### Provided passage
------------

Tiny Mint Moth on a nepeta leaf. Just 5mm long and wide but perfect in every miniature detail.

Clematis ‘Guernsey Cream’ at 7am unfurling her flowers to welcome the day. Simply stunning.

Dahlias in the greenhouse and growing rapidly. Overwintered 24 tubers this year in pots of old bulb compost and they have all survived. It’s going to be a fabulous display once I get them into the ground at the end of May.

I love this miniature Euphorbia cyparissias which scrambles through the front of the shrub bed. The intense acid yellow is a bit shouty but certainly livens up the border at this time of year before the aquilegias take over.

Peony flowered tulips with unusual stripey foliage which have been in the border for ten years and come back every year. No idea of the name but I just call them Mabel.

Iberis sempervirens (Candytuft) with Erysimum ‘Parrish’s’ and Ophiopogon (Lilyturf), such a nice combo on the steps and will flower for weeks until the roses take over in June.

Got to dash, the sun’s out and I’ve got a million things to do in the garden!

------------

### Brief A
From the garden notes, can you reproduce the wording that begins at the words "Tiny Mint Moth" and stops after the words "call them Mabel."?
### Brief B
Answer these questions from the garden notes:
(i) How many dahlia tubers were overwintered this year?
(ii) What does the writer call the peony flowered tulips?
(iii) How long and wide is the Mint Moth?
### Brief C
Can you carry the garden notes on from their last sentence?

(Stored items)

------------

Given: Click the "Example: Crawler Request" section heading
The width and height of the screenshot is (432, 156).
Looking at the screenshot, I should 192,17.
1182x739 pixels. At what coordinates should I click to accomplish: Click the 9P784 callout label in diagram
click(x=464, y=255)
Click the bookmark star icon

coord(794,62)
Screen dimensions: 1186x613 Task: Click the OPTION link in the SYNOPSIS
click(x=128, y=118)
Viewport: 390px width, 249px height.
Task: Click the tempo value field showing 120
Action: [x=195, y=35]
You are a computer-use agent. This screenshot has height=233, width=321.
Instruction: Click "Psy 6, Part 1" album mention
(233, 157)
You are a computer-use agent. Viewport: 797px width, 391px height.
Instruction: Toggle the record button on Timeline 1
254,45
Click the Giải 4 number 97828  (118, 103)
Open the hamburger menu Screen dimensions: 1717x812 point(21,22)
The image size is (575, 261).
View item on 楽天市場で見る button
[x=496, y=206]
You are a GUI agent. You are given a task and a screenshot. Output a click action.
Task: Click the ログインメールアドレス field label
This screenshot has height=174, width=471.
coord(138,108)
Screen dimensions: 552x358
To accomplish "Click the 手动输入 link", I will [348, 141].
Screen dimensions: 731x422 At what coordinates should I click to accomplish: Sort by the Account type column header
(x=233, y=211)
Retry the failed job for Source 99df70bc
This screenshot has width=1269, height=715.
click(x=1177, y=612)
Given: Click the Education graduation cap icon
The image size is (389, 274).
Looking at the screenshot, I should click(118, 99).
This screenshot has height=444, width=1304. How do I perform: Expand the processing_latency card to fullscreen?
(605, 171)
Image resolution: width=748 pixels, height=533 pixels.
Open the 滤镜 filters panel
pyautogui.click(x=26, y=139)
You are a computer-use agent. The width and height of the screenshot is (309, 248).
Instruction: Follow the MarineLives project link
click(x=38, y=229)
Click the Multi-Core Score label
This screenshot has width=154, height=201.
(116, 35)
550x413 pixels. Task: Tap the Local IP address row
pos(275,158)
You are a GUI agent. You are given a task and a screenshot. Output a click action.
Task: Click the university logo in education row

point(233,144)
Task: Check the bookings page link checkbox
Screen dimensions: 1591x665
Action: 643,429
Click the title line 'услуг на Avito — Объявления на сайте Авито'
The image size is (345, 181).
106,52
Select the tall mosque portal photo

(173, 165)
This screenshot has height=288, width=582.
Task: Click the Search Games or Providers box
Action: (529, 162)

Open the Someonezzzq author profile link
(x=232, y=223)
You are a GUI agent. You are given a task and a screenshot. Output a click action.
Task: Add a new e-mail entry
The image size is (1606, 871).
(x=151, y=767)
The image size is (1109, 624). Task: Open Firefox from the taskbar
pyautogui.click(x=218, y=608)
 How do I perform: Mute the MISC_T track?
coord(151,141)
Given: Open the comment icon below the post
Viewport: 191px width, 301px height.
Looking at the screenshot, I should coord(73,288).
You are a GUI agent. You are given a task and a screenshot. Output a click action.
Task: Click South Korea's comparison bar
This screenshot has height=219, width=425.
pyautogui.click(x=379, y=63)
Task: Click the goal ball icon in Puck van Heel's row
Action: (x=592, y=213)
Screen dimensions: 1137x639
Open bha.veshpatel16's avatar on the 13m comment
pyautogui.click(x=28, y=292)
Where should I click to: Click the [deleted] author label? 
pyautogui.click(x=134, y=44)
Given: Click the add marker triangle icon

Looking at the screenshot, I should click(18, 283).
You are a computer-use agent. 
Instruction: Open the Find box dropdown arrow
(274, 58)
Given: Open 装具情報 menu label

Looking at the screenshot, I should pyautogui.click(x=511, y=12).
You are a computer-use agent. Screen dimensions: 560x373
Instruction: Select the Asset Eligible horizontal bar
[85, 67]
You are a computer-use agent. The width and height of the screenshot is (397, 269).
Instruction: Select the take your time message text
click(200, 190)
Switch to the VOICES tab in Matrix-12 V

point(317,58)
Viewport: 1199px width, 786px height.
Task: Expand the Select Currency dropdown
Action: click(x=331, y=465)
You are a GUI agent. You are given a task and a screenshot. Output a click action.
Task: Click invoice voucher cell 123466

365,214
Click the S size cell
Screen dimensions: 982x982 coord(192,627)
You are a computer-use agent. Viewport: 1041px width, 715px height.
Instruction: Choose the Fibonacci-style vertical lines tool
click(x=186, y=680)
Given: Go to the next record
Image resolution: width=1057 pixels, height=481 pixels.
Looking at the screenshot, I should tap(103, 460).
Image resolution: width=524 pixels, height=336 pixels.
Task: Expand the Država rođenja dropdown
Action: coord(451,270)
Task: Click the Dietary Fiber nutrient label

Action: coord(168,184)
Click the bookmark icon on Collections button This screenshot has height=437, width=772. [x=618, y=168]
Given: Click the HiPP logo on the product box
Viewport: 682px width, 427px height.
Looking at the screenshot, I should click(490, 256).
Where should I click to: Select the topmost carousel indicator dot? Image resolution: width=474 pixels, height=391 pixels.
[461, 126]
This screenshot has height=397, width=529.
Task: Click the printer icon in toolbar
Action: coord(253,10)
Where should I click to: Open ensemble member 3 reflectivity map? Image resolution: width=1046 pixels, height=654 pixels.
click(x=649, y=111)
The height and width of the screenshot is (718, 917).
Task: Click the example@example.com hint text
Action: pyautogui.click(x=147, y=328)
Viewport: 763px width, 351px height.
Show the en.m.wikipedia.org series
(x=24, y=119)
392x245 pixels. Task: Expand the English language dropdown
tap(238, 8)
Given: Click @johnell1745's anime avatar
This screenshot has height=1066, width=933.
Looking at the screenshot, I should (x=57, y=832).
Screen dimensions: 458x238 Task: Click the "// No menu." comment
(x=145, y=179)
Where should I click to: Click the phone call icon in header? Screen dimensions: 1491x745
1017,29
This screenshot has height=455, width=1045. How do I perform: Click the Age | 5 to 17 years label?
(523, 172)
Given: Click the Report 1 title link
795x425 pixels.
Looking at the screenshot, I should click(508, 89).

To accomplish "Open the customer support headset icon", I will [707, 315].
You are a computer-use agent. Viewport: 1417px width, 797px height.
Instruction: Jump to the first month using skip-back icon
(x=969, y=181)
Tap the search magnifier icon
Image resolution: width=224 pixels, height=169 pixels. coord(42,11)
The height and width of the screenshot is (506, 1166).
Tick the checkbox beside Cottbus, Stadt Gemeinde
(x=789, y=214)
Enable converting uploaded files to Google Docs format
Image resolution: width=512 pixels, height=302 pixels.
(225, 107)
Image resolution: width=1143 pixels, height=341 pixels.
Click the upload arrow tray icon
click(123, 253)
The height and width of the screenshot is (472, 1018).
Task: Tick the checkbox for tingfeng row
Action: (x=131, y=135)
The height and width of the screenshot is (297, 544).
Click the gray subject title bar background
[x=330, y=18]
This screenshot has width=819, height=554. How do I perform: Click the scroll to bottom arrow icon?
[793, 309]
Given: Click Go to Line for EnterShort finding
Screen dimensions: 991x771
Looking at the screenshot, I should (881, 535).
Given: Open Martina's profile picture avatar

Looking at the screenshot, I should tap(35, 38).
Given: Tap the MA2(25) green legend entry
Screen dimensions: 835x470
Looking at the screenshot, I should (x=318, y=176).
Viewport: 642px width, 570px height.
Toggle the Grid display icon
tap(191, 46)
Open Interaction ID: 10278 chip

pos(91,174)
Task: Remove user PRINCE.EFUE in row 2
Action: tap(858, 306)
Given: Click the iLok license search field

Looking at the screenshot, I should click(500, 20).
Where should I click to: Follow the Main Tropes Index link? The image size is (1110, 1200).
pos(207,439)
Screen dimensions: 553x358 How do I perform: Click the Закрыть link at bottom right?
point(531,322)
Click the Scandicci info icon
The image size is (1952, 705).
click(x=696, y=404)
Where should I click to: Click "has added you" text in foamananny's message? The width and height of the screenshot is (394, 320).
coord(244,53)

------------

### Exercise result A
Tiny Mint Moth on a nepeta leaf. Just 5mm long and wide but perfect in every miniature detail.

Clematis ‘Guernsey Cream’ at 7am unfurling her flowers to welcome the day. Simply stunning.

Dahlias in the greenhouse and growing rapidly. Overwintered 24 tubers this year in pots of old bulb compost and they have all survived. It’s going to be a fabulous display once I get them into the ground at the end of May.

I love this miniature Euphorbia cyparissias which scrambles through the front of the shrub bed. The intense acid yellow is a bit shouty but certainly livens up the border at this time of year before the aquilegias take over.

Peony flowered tulips with unusual stripey foliage which have been in the border for ten years and come back every year. No idea of the name but I just call them Mabel.

### Exercise result B
(i) 24
(ii) Mabel
(iii) 5mm

### Exercise result C
Have a great weekend

David

Six on Saturday

We are having a spell of frosty nights here in the Cotswolds and I am determined not to lose the emerging Wisteria flowers this year so out came the fleece on Wednesday and so far, so good. However, the forecast is saying -4 degs C tonight so fingers crossed!

The Amelanchier lamarckii (Snowy Mespilus) is flowering and looks glorious on a sunny morning like this. Rather like magnolias, you have to enjoy their brief flowering period when it happens because it is fleeting.

Our 30m long hedge of Photinia x fraserii ‘Red Robin’ showing off its new red tips. It provides a useful wildlife corridor for Dunnocks and Blackbirds who scuttle around in the leaf litter beneath and stay safe from prying eyes!

I believe these are Narcissi ‘Ice Follies’ but I am not sure. They are certainly the largest headed daffodil in the garden and must have been here when we bought the bungalow in 2009 because we didn’t plant them. A happy accident with the Anemone blanda.

Never been keen on Kerria japonica. Scruffy, straggly things with yellow pom pom flowers and always seem to spread in the wrong places. This lot started at least 5m further up the border 10 years ago when I stupidly planted a freebie from a friend. I think their days are numbered!

Got to dash, I am off to our Cotswold Cottage Gardening Group meeting in the village today with some spare plants to sell and give to friends. To me, that’s the joy of gardening, sharing plants, ideas and experiences with other gardeners. I find them the nicest people of all.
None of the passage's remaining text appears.